START TASK INPUTS

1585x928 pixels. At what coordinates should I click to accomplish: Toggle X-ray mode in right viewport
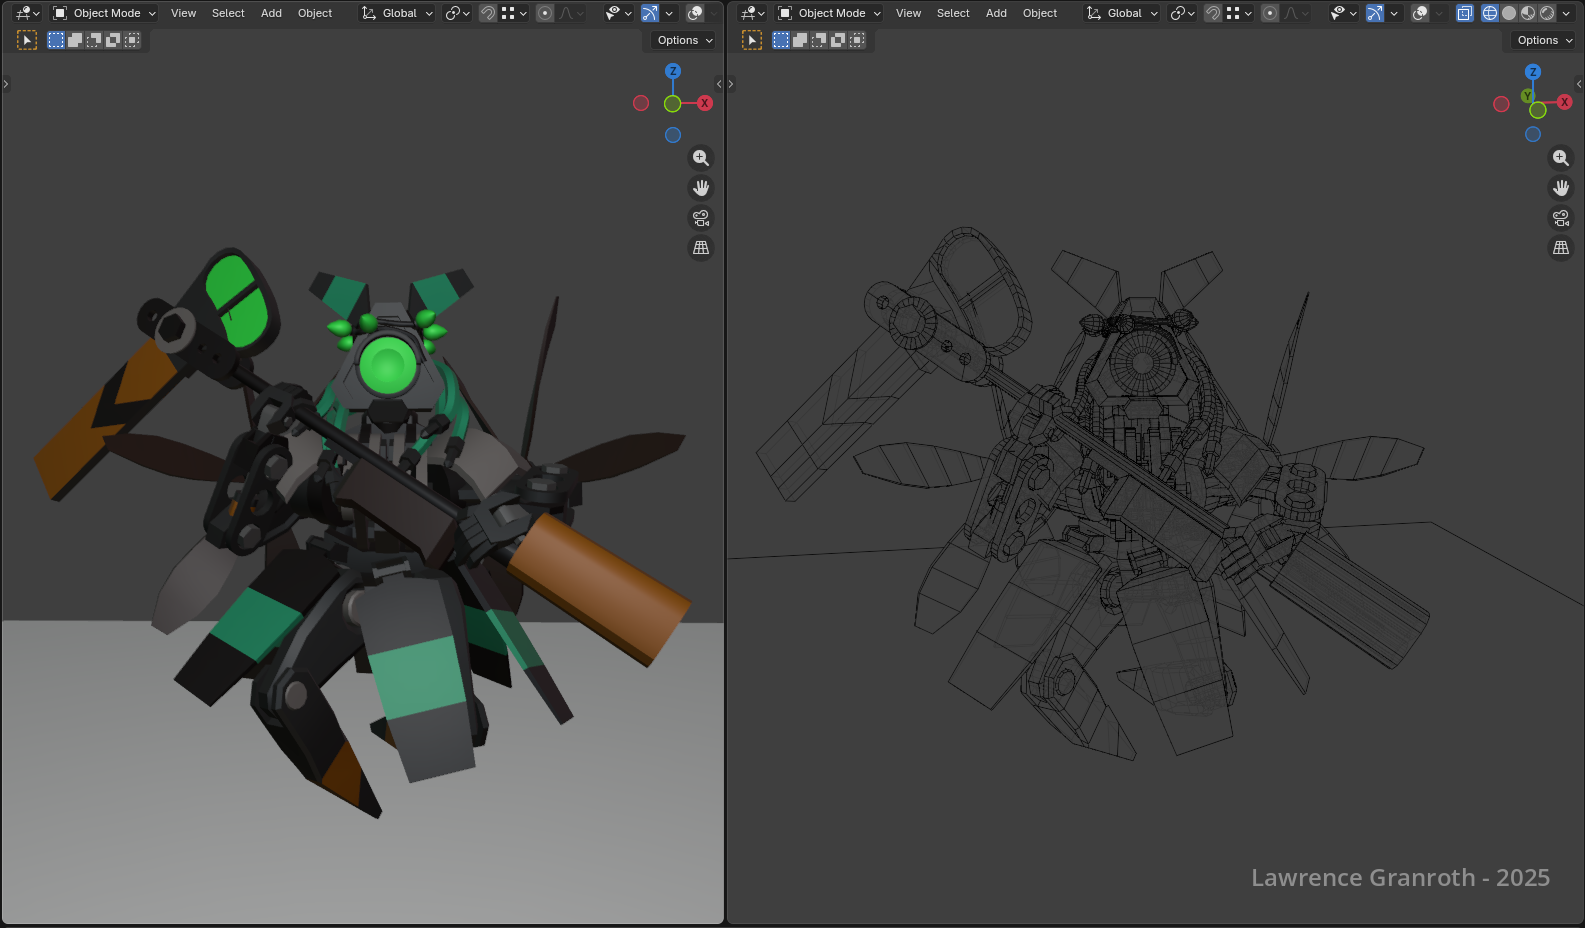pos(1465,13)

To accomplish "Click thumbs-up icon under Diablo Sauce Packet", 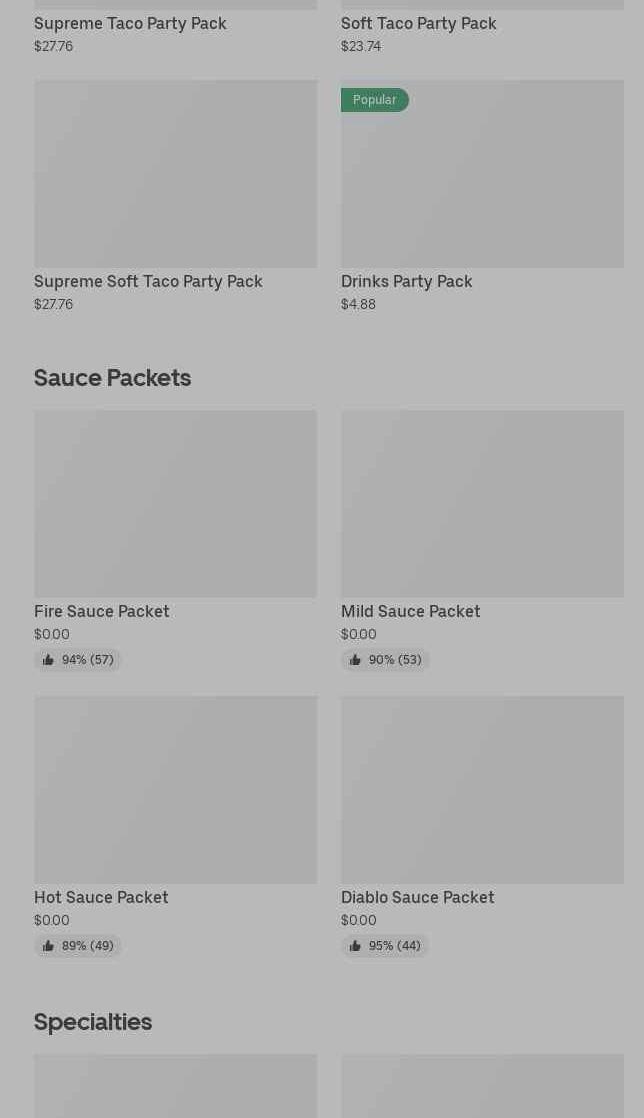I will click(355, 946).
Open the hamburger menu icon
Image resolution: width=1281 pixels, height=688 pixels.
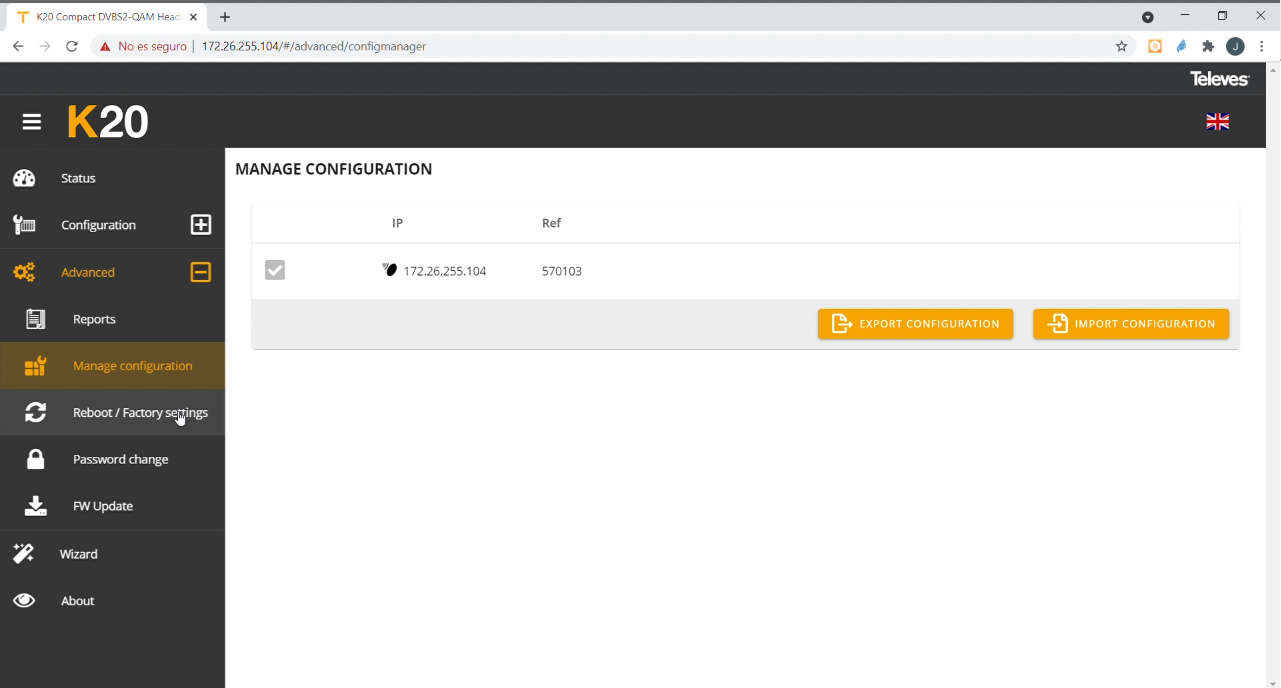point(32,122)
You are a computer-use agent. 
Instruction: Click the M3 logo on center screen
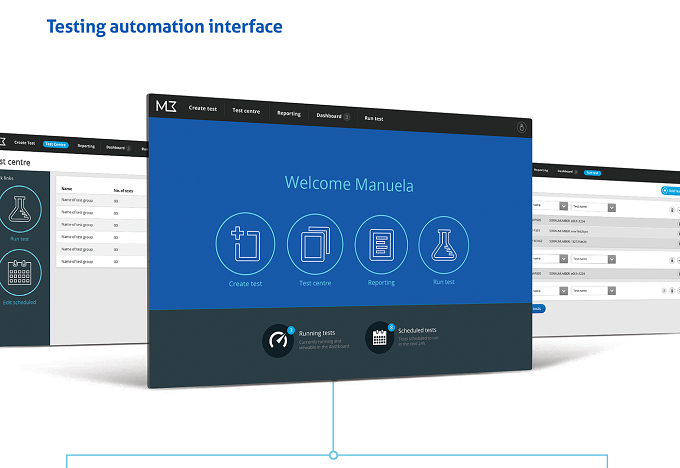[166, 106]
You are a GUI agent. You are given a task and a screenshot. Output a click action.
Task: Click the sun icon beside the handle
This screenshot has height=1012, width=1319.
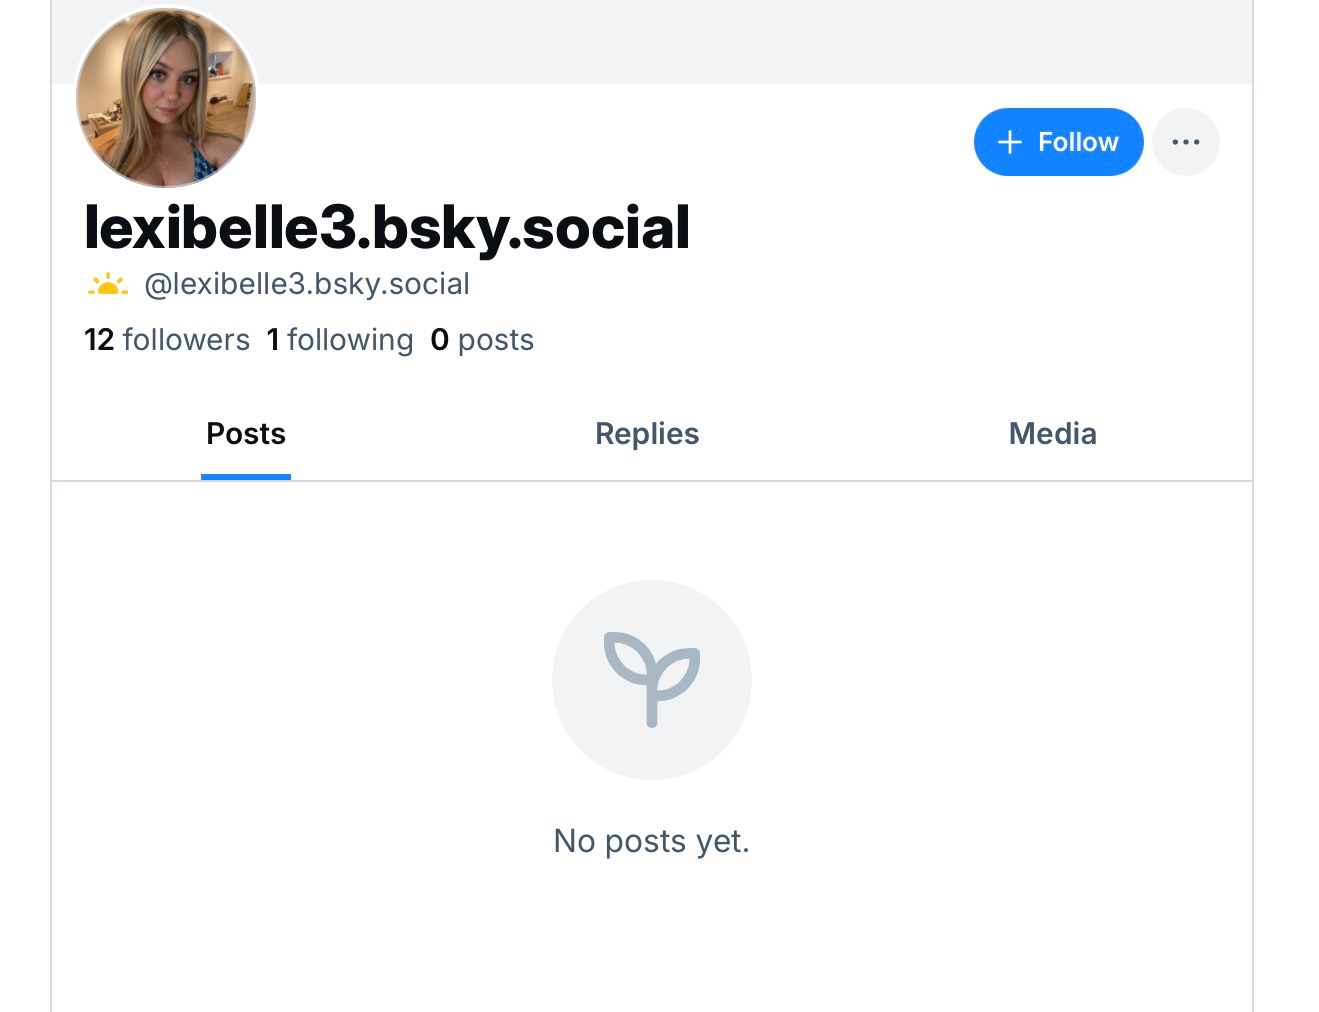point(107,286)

END TASK INPUTS

EXERCISE DESCRIPTION -> Exactly the lines from the one that contains "Instruction: Click the" through the last line of the records should be set down, and the pictures should be dropped.

WRITTEN SOLUTION ->
Instruction: Click the M3 logo on center screen
[166, 106]
You are a GUI agent. You are given a task and a screenshot. Output a click action.
Task: Click the sun icon beside the handle
This screenshot has height=1012, width=1319.
point(107,286)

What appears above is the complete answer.